What to work on => Go to the line in the entries below that holds "The image size is (802, 684)." and repeat exactly from there through the line that holds "This screenshot has height=386, width=628.", inclusive.

++++ Entries shown

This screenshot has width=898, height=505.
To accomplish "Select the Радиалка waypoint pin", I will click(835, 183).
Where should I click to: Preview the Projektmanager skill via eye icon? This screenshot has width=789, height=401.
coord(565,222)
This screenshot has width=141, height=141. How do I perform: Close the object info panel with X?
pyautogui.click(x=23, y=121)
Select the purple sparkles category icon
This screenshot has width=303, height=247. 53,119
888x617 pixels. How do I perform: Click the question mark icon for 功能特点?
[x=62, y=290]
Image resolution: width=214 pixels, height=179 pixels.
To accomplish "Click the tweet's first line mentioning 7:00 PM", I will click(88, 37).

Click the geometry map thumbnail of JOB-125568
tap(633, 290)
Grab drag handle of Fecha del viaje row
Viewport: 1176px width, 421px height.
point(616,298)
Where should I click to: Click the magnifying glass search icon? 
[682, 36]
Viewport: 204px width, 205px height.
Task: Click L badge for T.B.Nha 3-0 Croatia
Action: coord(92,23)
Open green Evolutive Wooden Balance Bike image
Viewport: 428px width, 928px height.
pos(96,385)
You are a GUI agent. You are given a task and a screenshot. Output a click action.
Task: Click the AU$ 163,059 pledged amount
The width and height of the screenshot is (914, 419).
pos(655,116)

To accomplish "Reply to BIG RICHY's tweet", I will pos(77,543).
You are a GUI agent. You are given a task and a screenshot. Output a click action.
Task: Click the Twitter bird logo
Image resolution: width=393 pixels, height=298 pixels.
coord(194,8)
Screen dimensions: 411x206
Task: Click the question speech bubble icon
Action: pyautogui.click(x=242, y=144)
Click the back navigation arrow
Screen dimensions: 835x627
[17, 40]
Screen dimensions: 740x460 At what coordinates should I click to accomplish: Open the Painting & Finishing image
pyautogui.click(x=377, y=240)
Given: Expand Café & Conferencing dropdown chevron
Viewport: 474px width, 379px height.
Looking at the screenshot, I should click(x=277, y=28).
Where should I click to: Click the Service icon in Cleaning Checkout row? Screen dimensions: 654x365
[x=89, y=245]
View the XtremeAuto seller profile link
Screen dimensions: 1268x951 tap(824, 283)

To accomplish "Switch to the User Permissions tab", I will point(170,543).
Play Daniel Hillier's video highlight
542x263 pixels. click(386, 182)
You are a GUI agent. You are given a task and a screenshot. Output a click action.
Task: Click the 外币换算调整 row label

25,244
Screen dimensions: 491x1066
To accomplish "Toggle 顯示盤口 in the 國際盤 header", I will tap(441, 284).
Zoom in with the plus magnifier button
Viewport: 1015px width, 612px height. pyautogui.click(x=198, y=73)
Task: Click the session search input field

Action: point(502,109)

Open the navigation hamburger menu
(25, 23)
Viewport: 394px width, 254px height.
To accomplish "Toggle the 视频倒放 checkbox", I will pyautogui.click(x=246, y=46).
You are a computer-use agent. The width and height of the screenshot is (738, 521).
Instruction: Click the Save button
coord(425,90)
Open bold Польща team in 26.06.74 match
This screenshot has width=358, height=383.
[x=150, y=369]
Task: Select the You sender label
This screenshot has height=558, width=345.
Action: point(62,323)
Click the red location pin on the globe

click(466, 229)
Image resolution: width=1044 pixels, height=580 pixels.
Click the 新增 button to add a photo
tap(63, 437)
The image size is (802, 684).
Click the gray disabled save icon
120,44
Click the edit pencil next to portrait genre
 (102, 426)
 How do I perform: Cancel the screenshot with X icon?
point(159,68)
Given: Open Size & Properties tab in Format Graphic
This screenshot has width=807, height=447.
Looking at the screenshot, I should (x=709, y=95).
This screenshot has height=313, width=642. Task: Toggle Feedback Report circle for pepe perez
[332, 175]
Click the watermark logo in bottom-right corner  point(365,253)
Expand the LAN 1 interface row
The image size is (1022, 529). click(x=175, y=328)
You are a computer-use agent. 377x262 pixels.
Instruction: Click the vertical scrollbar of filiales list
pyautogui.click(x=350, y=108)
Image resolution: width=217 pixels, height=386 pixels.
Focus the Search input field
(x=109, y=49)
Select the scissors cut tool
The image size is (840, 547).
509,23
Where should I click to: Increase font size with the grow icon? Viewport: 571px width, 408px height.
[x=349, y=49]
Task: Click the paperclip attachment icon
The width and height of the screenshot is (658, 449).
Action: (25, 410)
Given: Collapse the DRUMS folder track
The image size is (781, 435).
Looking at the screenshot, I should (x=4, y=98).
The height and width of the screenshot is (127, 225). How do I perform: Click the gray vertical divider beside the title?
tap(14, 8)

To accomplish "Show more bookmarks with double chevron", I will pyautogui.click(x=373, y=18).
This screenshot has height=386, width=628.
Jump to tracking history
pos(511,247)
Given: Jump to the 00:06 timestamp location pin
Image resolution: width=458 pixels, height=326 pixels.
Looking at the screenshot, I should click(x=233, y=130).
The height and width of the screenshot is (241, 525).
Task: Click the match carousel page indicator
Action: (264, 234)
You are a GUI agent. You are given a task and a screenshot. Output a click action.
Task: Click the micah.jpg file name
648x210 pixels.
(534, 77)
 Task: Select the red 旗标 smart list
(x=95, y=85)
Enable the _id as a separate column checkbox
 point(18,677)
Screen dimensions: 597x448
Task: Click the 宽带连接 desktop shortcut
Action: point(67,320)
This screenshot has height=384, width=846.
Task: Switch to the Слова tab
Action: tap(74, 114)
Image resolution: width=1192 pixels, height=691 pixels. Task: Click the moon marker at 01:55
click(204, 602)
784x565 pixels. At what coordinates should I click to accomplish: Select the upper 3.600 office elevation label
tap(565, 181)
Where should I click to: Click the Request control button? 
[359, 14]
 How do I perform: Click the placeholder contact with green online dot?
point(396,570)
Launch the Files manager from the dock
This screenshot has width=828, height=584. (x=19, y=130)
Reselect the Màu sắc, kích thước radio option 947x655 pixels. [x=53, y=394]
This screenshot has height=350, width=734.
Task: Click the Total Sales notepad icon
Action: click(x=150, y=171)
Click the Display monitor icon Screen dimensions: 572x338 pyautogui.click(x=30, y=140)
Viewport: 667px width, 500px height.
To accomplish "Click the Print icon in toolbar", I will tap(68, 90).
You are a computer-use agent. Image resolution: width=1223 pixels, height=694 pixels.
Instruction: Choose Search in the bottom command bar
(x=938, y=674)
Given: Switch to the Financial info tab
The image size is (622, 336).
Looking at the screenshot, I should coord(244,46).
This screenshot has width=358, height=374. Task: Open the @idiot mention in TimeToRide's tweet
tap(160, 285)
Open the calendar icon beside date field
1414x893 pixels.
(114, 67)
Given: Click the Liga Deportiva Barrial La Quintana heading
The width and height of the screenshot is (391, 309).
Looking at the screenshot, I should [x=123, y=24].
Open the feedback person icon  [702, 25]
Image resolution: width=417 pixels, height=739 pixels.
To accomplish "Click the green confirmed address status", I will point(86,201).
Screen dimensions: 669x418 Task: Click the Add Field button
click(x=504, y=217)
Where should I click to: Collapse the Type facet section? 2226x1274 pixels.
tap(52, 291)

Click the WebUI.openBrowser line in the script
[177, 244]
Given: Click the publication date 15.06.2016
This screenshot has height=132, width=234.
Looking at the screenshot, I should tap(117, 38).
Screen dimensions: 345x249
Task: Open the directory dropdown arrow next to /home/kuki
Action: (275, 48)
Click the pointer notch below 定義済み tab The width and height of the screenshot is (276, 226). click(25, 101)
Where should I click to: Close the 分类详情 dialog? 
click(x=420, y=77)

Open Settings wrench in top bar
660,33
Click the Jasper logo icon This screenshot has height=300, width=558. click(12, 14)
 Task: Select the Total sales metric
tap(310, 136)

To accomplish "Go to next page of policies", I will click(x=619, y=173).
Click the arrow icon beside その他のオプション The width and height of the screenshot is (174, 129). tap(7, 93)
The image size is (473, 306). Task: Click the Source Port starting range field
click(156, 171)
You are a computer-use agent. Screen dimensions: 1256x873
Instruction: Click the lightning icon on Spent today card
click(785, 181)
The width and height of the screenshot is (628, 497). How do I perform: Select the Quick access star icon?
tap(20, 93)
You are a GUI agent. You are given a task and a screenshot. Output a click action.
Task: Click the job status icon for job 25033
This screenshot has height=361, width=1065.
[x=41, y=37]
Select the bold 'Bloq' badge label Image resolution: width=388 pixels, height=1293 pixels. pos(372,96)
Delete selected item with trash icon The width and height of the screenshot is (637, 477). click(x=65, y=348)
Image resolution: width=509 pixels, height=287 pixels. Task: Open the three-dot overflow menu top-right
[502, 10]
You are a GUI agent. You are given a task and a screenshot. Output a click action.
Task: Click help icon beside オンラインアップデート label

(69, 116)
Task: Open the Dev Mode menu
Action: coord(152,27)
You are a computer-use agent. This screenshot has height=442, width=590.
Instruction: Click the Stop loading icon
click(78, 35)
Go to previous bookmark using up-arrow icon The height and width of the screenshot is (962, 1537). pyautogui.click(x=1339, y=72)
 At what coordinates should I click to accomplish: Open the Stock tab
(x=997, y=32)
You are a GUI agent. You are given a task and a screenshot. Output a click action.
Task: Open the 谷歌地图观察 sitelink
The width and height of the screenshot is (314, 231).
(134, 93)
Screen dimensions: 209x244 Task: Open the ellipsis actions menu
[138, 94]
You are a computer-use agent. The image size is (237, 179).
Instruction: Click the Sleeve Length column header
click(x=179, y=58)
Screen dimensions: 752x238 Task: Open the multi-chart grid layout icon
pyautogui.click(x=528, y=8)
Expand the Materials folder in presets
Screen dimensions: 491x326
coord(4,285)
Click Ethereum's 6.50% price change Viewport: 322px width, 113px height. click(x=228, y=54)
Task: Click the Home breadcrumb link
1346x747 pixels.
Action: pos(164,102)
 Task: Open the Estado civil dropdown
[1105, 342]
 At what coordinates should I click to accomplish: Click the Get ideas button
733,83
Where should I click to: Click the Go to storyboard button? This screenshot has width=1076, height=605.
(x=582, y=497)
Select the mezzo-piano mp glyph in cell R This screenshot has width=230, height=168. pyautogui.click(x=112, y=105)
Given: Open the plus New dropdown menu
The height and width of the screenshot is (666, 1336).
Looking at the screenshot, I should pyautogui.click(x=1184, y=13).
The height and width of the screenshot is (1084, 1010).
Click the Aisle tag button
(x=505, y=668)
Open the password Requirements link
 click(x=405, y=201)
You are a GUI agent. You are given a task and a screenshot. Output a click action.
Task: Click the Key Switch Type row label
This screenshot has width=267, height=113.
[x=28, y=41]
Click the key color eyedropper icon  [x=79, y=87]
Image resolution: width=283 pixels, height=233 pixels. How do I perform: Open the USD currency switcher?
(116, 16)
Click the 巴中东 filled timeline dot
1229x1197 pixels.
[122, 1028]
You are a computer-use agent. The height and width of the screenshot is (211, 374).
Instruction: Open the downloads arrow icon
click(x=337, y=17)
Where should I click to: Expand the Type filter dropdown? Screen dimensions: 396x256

++++++++

Reply to the exercise =>
The image size is (802, 684).
Click the gray disabled save icon
120,44
Click the edit pencil next to portrait genre
 (102, 426)
 How do I perform: Cancel the screenshot with X icon?
point(159,68)
Given: Open Size & Properties tab in Format Graphic
This screenshot has width=807, height=447.
Looking at the screenshot, I should (x=709, y=95).
This screenshot has height=313, width=642. Task: Toggle Feedback Report circle for pepe perez
[332, 175]
Click the watermark logo in bottom-right corner  point(365,253)
Expand the LAN 1 interface row
The image size is (1022, 529). click(x=175, y=328)
You are a computer-use agent. 377x262 pixels.
Instruction: Click the vertical scrollbar of filiales list
pyautogui.click(x=350, y=108)
Image resolution: width=217 pixels, height=386 pixels.
Focus the Search input field
(x=109, y=49)
Select the scissors cut tool
The image size is (840, 547).
509,23
Where should I click to: Increase font size with the grow icon? Viewport: 571px width, 408px height.
[x=349, y=49]
Task: Click the paperclip attachment icon
The width and height of the screenshot is (658, 449).
Action: (25, 410)
Given: Collapse the DRUMS folder track
The image size is (781, 435).
Looking at the screenshot, I should (x=4, y=98).
The height and width of the screenshot is (127, 225). How do I perform: Click the gray vertical divider beside the title?
tap(14, 8)

To accomplish "Show more bookmarks with double chevron", I will pyautogui.click(x=373, y=18).
This screenshot has height=386, width=628.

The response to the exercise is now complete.